PROBLEM REQUIREMENTS: An exact copy of all the data is needed, with every picture left out.

PROVIDED INFORMATION:
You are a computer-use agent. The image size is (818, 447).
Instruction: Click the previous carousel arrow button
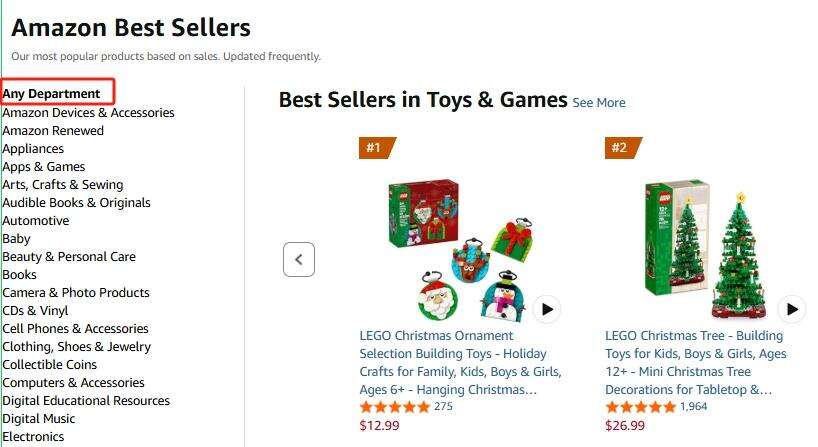click(x=299, y=260)
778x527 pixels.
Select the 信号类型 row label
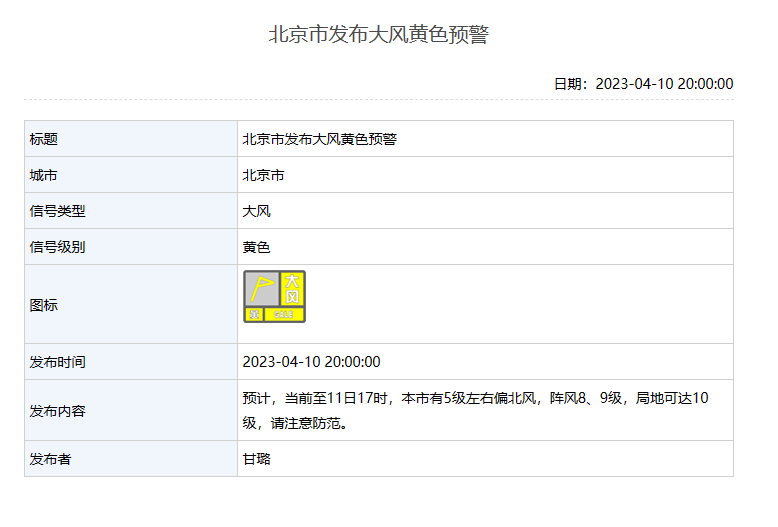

YOUR RESPONSE:
You are a computer-use agent. The image size is (818, 447).
Instruction: Click the previous carousel arrow button
click(x=299, y=260)
778x527 pixels.
Select the 信号类型 row label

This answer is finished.